Anything for You (Blue Heron #5)(9)
“So I heard you’re not going on the trip,” Jeremy said.
“Oh, right,” Jessica answered, pretending it had slipped her mind. “I have something going on that weekend.”
“Well, here’s the thing,” he said. “You know how I am. Incapable of having fun if my friends aren’t all with me. Curse of the only child or something. So I was thinking, if cost was the issue, please let me cover you, Jess. You’d be doing me a favor, because it won’t be any fun without you, and I’ll be miserable and lonely the whole time.”
The guy was such a prince, it hurt her heart sometimes. He was also a liar. He was best friends with Levi, in love with Faith in such a sappy way that it was a shock that bluebirds didn’t follow them around. Jer was friends with everyone he’d ever met.
As they pulled into West’s Trailer Park, Jess let herself imagine that Jeremy was her boyfriend. That he’d dump Faith and fall for her, and love Davey—he was already good to Davey—and take care of them for the rest of their lives.
“What do you say, Jess? Will you do that for me?”
She cleared her throat. “That’s really nice, Jeremy, but it’s not the money. Philly’s really not my thing, you know? Plus, I’m working that weekend. But thanks.” She blew him a kiss and ran inside before the casual act slipped.

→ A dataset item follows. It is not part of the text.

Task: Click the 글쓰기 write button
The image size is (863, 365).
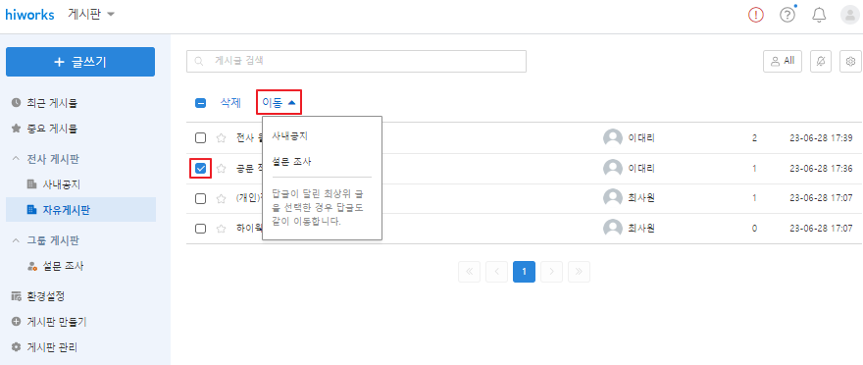Action: click(80, 62)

That Friday night, when her classmates were in the city of brotherly love, a huge party of middle-aged fraternity brothers came into Hugo’s, and Hugo gave the table to Jess. They left her a tip of $250.
Too little, too late.
On Sunday she took Davey to the fair in Corning and bought him corn dogs and popcorn and root beer. She screamed on the roller coaster, and he put his arm around her, laughing with glee. He loved when she was the one who was scared and he got to protect her. They both ate candied apples and then scraped the gunk off their teeth with their fingers, Jess more successfully than Davey.

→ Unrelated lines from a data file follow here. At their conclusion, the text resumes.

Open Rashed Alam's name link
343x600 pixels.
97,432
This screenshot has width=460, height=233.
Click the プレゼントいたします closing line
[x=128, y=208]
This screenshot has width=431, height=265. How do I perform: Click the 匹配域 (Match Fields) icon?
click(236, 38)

When he wanted to play Shoot the Balloon, she made sure the carny got a good look down her shirt so that Davey won a huge stuffed animal, even though he only managed to pop one balloon.
It was the best day she’d had in a long time.

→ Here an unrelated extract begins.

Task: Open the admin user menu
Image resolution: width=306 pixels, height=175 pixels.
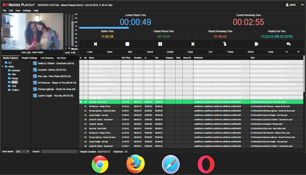Action: pyautogui.click(x=292, y=5)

“I love you,” Davey said sleepily on the car ride home.
In that moment, she was so glad to be exactly where she was, with her brother, her best bud, the boy who’d had an uphill battle since the day he was born.
A battle which was largely her fault.
“I love you, too, honey-boy,” she said back, her voice husky.
Nothing was ever more true.
But as Davey slept, his head against the window, snoring slightly, Jessica couldn’t help wondering about the view she might’ve seen from that hotel, and the little soaps and shampoos, which she had fully intended on bringing home to her brother.
* * *
WHICH IS WHY, at the age of twenty-one, Jessica Dunn had never stayed in a hotel before.
It was three years past graduation, and Jess and Angela Mitchum were the only ones who hadn’t left Manningsport. Angela was a mother now, having gotten knocked up senior year. She lived on the hill with her parents and was going to school part-time to become a nurse. Sometimes, the Mitchums came to Hugo’s for dinner, and Jess always admired the baby, who was really cute.
Jess was doing what she’d always been doing—waiting tables at Hugo’s, doing a little home health aide work on the side, looking after her brother. She still lived in the trailer park, but that was going to end soon; she now saved her money in a bank, and in four more months, she’d have enough to rent a decent place in town. Two bedrooms, because of course she wasn’t leaving Davey at the mercy of her parents’ negligence.
Lately, Dad had been offering him drinks, which Davey was only too happy to take. For some completely unfathomable reason, he worshipped their father, who thought it was funny to see Davey tipsy. Mom wouldn’t like Jess taking Davey, but in the end, she’d give in. Her Vicodin was now supplied by the grungy guy at the laundromat, since the doctors had finally figured out that there was nothing wrong with Mom except addiction.
It was October, always a poignant time of year for Jess. The leaf peepers, those tourists who came up by the busload to see the foliage and drink Finger Lakes wine, were heading home, and aside from the Christmas Stroll, Manningsport would soon be quiet. Hugo closed the restaurant after Veterans Day, so Jess would have to see if she could get more hours as an aide. It didn’t pay nearly as well as waiting tables, but she didn’t have a lot of other options.
Hugo called her into his office before she started her shift that night. “I want you to take a wine class,” he said without preamble. “Felicia kills you in bottle sales, and the markup is incredible. What do you think?”
“Um...sure,” Jess said, scratching her wrist. “But I don’t really drink.”
“I know, honey.” He knew about her family. Everyone did, and just in case they didn’t, Dad crashed into the restaurant at least once a year, asking where his “baby girl” was and wondering if old Hugo would give him a drink on the house. “But you’re twenty-one now. You should know about wine. What goes with different kinds of food, how to talk about it, what to recommend.”
“I just recommend the really expensive stuff,” she said.
“Which I appreciate. Still, I want you to do this, kid. It classes us up if you can talk knowledgeably about what people are drinking.”